(RECORDS PROVIDED)

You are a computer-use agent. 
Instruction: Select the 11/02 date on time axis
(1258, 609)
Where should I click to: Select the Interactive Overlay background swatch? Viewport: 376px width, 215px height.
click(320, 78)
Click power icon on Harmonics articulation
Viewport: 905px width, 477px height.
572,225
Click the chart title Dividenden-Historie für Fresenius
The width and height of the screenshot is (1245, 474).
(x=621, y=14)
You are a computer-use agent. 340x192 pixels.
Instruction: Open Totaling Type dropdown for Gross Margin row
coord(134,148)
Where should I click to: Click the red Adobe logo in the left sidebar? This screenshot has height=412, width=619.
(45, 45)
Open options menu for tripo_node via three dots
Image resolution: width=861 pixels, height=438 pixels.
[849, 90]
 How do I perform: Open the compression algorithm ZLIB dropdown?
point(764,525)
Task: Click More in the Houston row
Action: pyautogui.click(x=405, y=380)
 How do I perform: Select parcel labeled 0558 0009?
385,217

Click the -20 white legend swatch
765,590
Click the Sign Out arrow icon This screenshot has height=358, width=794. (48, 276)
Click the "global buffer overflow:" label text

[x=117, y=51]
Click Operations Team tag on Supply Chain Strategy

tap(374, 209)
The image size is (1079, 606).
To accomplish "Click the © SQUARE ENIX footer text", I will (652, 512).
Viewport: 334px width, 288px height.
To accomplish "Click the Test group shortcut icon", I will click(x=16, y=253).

(End RECORDS PROVIDED)

* PROBLEM: All lines above that hold the string "agent" should be copied.

* RESPONSE TO THE EXERCISE:
You are a computer-use agent. 
You are a computer-use agent. 340x192 pixels.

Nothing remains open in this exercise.